Briony accidentally spies her older sister Celia (Keira Knightley) making love to the housekeeper's son, Robbie Turner (James McAvoy) in the family library " their passion erupting, appropriately, in a room full of words. Briony, who has had a crush on Robbie, concludes that he is a 'sex maniac" and has attacked her sister. So later, when Briony's cousin Lola (Juno Temple) really is violated, Briony tells authorities that she has seen Robbie commit the rape.
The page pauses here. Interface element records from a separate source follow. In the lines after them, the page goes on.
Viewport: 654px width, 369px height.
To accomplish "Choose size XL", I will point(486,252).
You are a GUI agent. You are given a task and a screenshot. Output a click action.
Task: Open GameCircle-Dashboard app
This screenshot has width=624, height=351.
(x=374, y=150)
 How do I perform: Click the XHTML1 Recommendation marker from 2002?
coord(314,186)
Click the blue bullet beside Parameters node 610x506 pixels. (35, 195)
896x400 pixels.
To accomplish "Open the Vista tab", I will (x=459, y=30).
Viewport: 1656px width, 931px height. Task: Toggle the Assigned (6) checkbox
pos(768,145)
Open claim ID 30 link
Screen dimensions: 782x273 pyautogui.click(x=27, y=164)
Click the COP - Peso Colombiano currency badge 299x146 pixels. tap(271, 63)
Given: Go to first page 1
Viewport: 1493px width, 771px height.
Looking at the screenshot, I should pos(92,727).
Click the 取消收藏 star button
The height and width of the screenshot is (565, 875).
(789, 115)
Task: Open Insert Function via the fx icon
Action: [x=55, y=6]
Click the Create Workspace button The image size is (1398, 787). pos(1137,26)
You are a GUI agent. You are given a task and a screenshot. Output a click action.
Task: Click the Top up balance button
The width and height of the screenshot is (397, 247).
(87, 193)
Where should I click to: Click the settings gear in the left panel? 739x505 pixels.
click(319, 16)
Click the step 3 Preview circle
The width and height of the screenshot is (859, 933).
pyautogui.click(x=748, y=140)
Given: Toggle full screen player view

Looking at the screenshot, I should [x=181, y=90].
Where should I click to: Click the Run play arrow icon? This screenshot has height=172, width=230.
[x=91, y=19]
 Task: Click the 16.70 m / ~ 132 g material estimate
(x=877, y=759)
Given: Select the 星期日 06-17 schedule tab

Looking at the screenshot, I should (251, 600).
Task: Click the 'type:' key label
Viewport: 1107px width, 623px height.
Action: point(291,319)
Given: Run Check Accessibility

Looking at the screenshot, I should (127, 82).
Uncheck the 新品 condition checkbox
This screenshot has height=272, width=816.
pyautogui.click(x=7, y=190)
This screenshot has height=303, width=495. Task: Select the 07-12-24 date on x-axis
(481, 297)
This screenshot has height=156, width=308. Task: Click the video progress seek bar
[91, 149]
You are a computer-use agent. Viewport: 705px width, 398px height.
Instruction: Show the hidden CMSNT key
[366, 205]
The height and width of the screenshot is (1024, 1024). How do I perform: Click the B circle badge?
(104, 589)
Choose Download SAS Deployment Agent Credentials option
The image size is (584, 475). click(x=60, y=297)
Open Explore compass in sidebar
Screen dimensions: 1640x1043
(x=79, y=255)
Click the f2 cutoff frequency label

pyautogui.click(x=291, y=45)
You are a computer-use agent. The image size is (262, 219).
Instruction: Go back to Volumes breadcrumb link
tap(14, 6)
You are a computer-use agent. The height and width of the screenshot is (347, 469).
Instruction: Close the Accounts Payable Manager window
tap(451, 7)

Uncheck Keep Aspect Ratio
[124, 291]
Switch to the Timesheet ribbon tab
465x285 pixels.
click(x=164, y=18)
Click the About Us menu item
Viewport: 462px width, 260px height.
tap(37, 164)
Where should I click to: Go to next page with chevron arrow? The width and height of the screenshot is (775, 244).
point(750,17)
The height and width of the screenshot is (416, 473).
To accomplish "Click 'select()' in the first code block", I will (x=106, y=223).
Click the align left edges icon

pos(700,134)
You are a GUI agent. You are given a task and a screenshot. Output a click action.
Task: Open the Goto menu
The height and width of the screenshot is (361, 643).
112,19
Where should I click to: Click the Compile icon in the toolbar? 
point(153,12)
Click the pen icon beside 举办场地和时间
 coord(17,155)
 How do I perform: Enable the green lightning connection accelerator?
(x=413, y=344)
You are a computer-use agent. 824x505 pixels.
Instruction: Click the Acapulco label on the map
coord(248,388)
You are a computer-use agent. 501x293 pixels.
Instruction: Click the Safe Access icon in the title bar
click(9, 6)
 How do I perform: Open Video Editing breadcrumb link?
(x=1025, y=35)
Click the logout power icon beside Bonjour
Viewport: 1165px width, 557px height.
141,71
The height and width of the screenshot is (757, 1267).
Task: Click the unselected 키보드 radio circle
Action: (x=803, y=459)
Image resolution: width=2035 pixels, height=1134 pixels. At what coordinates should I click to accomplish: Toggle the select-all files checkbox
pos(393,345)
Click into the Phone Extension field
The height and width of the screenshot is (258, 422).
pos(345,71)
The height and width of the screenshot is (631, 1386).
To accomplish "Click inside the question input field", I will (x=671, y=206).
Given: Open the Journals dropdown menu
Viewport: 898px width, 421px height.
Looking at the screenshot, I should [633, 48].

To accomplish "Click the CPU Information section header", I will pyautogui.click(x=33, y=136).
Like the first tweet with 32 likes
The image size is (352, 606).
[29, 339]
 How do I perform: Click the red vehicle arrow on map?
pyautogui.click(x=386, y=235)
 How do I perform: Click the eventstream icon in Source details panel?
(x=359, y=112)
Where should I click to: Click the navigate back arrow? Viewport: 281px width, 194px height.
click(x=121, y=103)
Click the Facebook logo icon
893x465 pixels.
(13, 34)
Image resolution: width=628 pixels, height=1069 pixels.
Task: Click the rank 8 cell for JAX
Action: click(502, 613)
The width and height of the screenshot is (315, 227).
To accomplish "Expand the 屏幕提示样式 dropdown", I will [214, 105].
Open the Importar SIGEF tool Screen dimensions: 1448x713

Robbie and Celia vigorously protest his innocence, and suspicion is directed toward other characters, but Briony's testimony proves unshakeable, and Robbie is imprisoned for four years and released only to serve with the British Army in World War II prior to and during its desperate retreat to Dunkirk.
In part, Atonement addresses the attendant prejudice of the British class system. Robbie is Oxford educated and on his way to medical school when Briony accuses him, and the picture leaves little doubt that a child's word would have counted rather less against a young man judged Celia's social equal. Though the novel is at greater pains than the movie in this regard, the gardener's son is a suspect for reasons of class alone.
Faithfully following the structure of McEwan's book, Atonement is also determined to provide some historical qualification to 'the good war" and 'greatest generation" shorthand that has become so popular in recent years. The filmmakers aren't concerned with the larger questions of whether World War II had to be fought, but they are interested in exploding those myths that have bloomed to suggest that all actions by the allies were heroic and all decisions by allied leadership wise. Though several hundred thousand soldiers were finally evacuated from the beaches at Dunkirk, Atonement demands that we see this critical event not as a triumph but as a disaster that can be celebrated only for having avoided being even worse. The British were reduced to destroying their own weaponry and transport (including untold numbers of horses) so that they would not fall into the hands of the enemy. Moreover, indecisive leadership proved almost critically indifferent to the welfare of its own men. The scenes at Dunkirk here depict a hell on earth, something that will evoke a surreal nightmare as if out of Dante's Inferno.
Ultimately, though, Atonement is a reflection on the power of artistic rendition, the power of the artist to make the world a better place. As Briony grows up, she realizes the horror she has done and in several ways tries to use her power over words to atone for the grievous sin of her youth. But the real world does not submit as easily as the fictional to an artist's rewrite. Upon reflection, a novelist or screenwriter may decide to solve a mystery another way as opposed to the one first attempted or may opt not to kill a character after all. Or the author might choose to afford forgiveness to someone, in contrast to the human world where divine forgiveness rather than that of our fellows is the best we might hope for. For in the real world, once words are spoken, they cannot be sucked back into silence. And however much we wish they might, events will yield to no eradicating fluid once they have been written in the indelible ink of time.